* Extract to read:
....................
Instead of all that defeatism, staying put and waiting to follow the prevailing current is her successful strategy. So, beyond the slogan of “God, country, and family,” there remains a void. Everything continues in a sleepwalking state, oscillating between repressive laws and structural impotence. This is how Meloni carries on: she never truly exposes herself, avoids journalists' questions like the plague, and steers clear of taking ownership of her government's real political challenges, going to great lengths to avoid the sin of vanity that cost one of her predecessors, Matteo Renzi, his career.

Meloni must keep a photograph of Renzi somewhere in her home as a warning: for at least 15 years, Italian leaders have burned bright and faded in the blink of an eye, plummeting from overwhelming support to the risk of complete electoral irrelevance. Better to fly low, play the game of rhetoric, and avoid overexposure. As a result, the only real reform the current government has achieved while awaiting a constitutional referendum, the separation of the careers of judges and prosecutors, is not even an issue championed by her party, Fratelli d’Italia, but part of Forza Italia’s historical legacy. And the touted “mother of all reforms,” the direct election of the prime minister, has vanished without a trace. The prime minister prefers to let others take the fall in case of defeat. Better to send out the gaffe-prone Justice Minister Carlo Nordio than to stand on the front line herself.

The outcome is that the history books will have very few defining images to include from this legislature. Perhaps the embarrassing press conference after the Cutro migrant shipwreck, where the prime minister was bombarded with angry questions from journalists who had spent days counting the bodies washed ashore. The result was a grim decree invoking a vaguely worded war against traffickers “across the entire globe.”
....................
* Data block:

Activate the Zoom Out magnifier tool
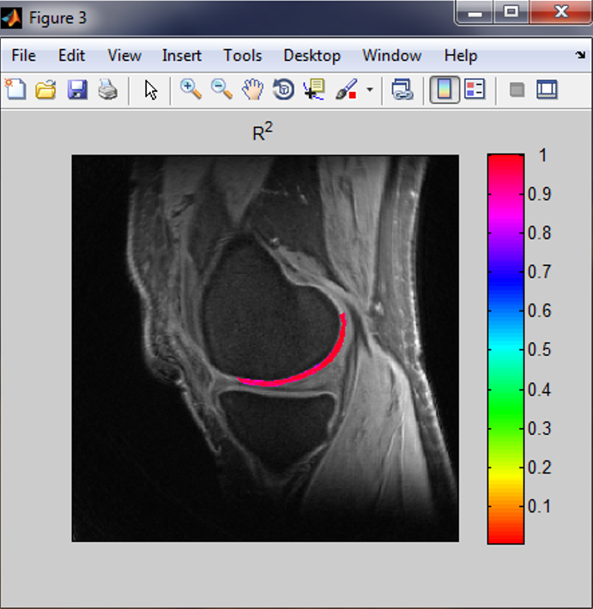point(221,89)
....................
* Challenge 1:
Name every person the text on Meloni identifies by name.
* Challenge 2:
Answer these questions from the text on Meloni:
(a) Which party's historical legacy includes the separation of the careers of judges and prosecutors?
(b) What reform was touted as the "mother of all reforms"?
(c) Which shipwreck preceded the press conference where journalists bombarded the prime minister with angry questions?

* Correct result 1:
Meloni
Matteo Renzi
Carlo Nordio

* Correct result 2:
(a) Forza Italia
(b) The direct election of the prime minister
(c) The Cutro migrant shipwreck